Io stesso censura genericamente la sentenza impugnata, lamentando che alcuna negligenza o imprudenza era stata commessa dalla ricorrente, sicchè non sarebbe configurabile alcuna condizione di colpevolezza che giustificasse l’applicazione delle sanzioni;

sul punto, va osservato che il giudice del gravame ha espressamente precisato che, nella fattispecie: sussisteva il requisito della colpevolezza, ai sensi del D.Lgs. n. 472 del 1997, art. 5, facendo richiamo a quanto in precedenza affermato in ordine alla responsabilità della contribuente quale rappresentante indiretto, sicchè dallo stesso, tenuto conto della sua preparazione professionale, era esigibile un comportamento particolarmente diligente, la cui prova non era stata offerta in giudizio; non era, inoltre, ravvisabile la buona fede, non potendo ignorare la contribuente la particolarità della situazione, in particolare il dato della scarsità dello specifico tipo di materia prima nel paese di esportazione;

rispetto a tali accertamenti, il motivo di censura si limita a evidenziare, in modo generico, la non sussistenza della propria colpevolezza, senza alcuna indicazione di fatti specifici non esaminati dal giudice;

in conclusione, i motivi di ricorso sono inammissibili, con conseguente rigetto del ricorso e condanna della ricorrente al pagamento in favore della controricorrente delle spese di lite;

si dà atto, ai sensi del D.P.R. n. 115 del 2002, art. 13, comma 1-quater, della sussistenza dei presupposti processuali per il versamento, da parte della ricorrente, di un ulteriore importo a titolo di contributo unificato, pari a quello previsto per il ricorso, a norma del comma 1 bis dello stesso art. 13, se dovuto.

PQM

La Corte:

rigetta il ricorso e condanna la ricorrente al pagamento delle spese di lite in favore della controricorrente, che si liquidano in complessive Euro 3.500,00, oltre spese prenotate a debito.

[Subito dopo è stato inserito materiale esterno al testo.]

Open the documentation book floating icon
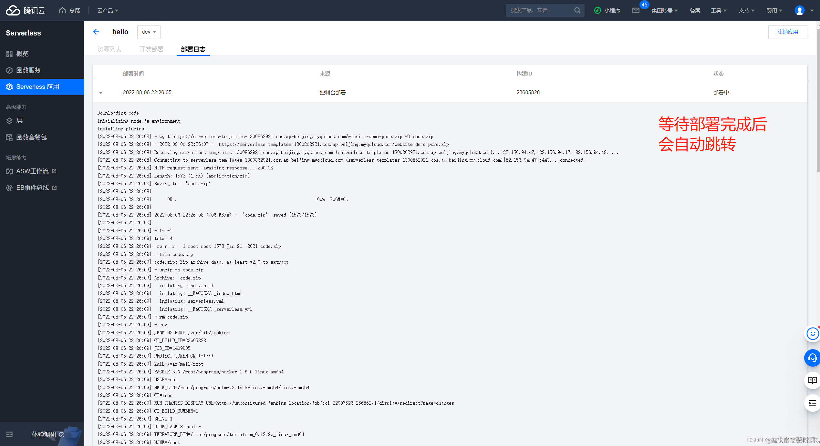This screenshot has width=820, height=446. click(812, 380)
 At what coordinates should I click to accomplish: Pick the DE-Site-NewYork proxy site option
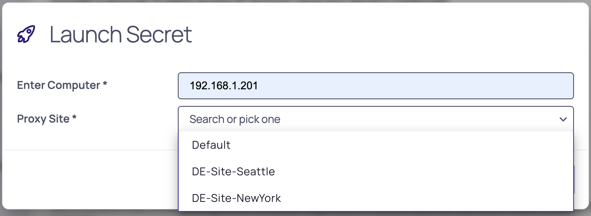[236, 198]
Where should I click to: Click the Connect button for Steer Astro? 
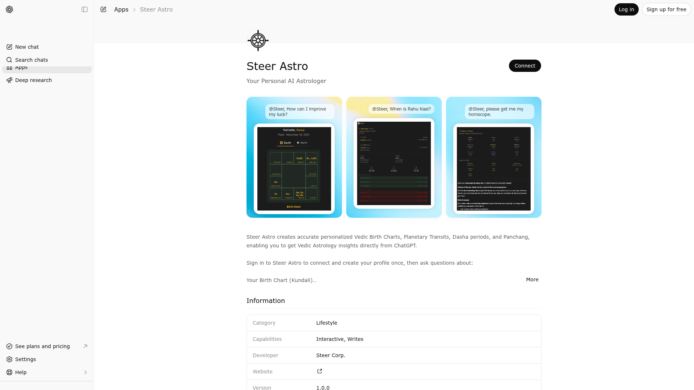click(524, 65)
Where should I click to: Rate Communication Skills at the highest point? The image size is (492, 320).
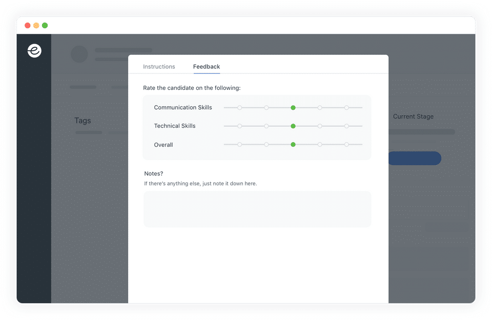tap(346, 108)
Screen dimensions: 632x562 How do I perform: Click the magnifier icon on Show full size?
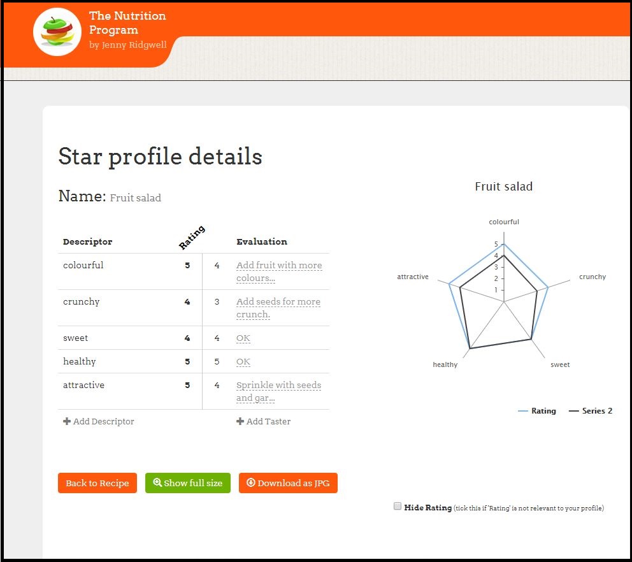pyautogui.click(x=157, y=483)
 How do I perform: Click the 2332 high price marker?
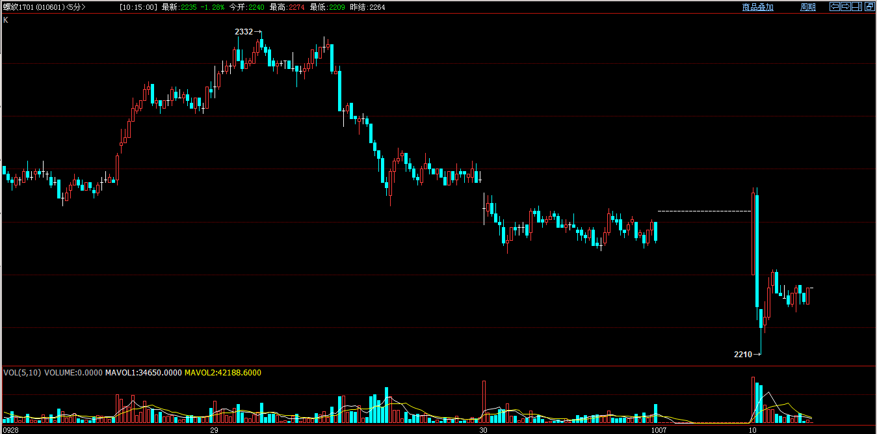[x=244, y=32]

Dà atto, ai sensi del D.P.R. n. 115 del 2002, art. 13, comma 1-quater, della sussistenza dei presupposti processuali per il versamento, da parte della ricorrente, di un ulteriore importo a titolo di contributo unificato, pari a quello previsto per il ricorso, a norma dello stesso art. 13, comma 1-bis, se dovuto.

Deciso in Roma, nella camera di consiglio della quinta sezione civile, il 10 settembre 2019.